SPX , NDX & DJX Ratio Table 20th August 2018
It is nice to go back to one of the old school expiries for a change and not just in the SPX.
However, here, this meant last rollover Wednesday hitting their zone, leaving the Thursday and Friday to being what we used to call the grey area, where neither but both expiries are in charge.
Anyway, the upshot is, with those two grey days, we get an exciting start to September.
As just above this market, at 2855, lies R1.
At, or towards, the end of this expiry we would not expect this level of ratio to be more than say a speedbump, but right at the start it can prove to be far more potent, so it should prove an interesting test for this index, very probably when it is not expecting it at all.

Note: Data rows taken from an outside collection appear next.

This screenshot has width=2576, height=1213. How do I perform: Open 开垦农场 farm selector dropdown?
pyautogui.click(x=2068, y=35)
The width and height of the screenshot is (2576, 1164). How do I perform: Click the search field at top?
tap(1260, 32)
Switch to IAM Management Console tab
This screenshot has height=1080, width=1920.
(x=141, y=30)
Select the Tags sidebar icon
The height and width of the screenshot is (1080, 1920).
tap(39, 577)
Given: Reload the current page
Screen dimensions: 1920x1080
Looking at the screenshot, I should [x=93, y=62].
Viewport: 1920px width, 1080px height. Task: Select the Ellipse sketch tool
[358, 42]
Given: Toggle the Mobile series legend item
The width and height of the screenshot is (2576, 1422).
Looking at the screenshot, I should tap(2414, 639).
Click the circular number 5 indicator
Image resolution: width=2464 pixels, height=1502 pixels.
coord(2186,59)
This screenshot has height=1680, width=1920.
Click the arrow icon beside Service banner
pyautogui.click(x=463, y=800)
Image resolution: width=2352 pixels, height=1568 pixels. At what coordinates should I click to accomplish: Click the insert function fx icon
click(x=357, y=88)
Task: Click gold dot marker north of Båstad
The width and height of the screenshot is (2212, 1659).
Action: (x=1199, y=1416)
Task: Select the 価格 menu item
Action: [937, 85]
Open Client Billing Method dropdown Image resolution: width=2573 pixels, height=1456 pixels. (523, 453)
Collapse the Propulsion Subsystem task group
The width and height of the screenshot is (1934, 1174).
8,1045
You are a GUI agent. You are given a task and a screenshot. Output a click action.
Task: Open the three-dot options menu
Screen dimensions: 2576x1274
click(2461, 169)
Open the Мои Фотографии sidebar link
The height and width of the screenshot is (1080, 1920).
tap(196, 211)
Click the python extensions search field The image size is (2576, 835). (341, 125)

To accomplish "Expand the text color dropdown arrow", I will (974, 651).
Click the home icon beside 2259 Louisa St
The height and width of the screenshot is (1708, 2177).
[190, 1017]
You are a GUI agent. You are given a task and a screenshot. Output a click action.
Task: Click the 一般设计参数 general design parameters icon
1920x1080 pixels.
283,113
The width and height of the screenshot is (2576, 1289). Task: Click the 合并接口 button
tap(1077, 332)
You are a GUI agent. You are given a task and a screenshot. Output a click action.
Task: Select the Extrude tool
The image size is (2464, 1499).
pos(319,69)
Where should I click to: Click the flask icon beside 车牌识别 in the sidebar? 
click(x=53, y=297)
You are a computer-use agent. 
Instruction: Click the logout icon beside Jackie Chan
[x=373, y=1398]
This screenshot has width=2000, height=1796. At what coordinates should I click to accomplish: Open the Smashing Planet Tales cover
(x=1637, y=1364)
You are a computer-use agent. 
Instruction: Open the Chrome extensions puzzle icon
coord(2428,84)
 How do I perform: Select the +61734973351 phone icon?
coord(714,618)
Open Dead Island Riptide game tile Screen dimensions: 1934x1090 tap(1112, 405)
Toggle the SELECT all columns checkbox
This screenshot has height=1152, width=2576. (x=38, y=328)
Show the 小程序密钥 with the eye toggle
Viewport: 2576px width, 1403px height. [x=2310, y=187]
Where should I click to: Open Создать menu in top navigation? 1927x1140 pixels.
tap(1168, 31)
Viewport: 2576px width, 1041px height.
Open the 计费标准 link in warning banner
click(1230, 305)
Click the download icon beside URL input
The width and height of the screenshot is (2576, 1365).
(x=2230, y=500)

Finally, we should mention that although activity only come in as average please don’t forget this is a triple so average is in fact very good.
Range: 2805 to 2855 or 2855 to 2875
Type: On balance just fractionally bearish
The NDX in Sept could be the deciding factor, and it has been a very long time since we have seen this potential here just by normal everyday activity, albeit this is a triple of course.
Basically, all the ratio movement has been above the zone, and it is of such that it should impact immediately.
The main point is that for a long time the NDX has struggled with Y2, but this hasn’t been that much of an issue as there has been plenty of Y1 to play around in.
However, this expiry kicks off with no Y1 now above the zone, so will this index react as it has been doing when it encounters Y2, or will it front up and treat Y2 as if it is the new Y1?
Either way, we should soon see, but just looking at the table above it is plain to see the depth of ratio now above the zone, and we can’t remember when we last saw R3 without the appearance of the big players.
We should also add that a lot of these ratios above the zone are at the high end of that levels range, so it wouldn’t take much to tip them over the threshold and up another level.
Interestingly our old friend 7475 looks like it is going to play a big role in Sept as well, so this is fast becoming a very significant level, far more than just R1 suggests.
Range: 7325 to 7475
Our suspicion is the real problem for the Sept expiry will be the DJX.
Last Wednesday the DJX got as low as 24965, which was as close to dead centre of that expiries zone as you are likely to get.
The point being, is that throughout the last expiry we took great pains to point out how fixated this index was with the top boundary of their zone, 25500, so when the pressure was off in those last two grey area days we were not surprised at all to see it make a beeline straight back there.
The $100 question is now that we are in September is this still the agenda?
To further complicate matters we have reverted to the more standard form of zone, or one that is just a mere 200-points wide, which is now a very long way below where this market currently is.
So, they have already broken free of their zone here, actually they start above it so no actual need to break through anything, and they now face Y2 just ahead.
Will Y2 prove to be a problem, we just don’t know until it is tested, for the simple reason that do they feel emboldened by eventually breeching 25500, so is that job done to them, or now game on?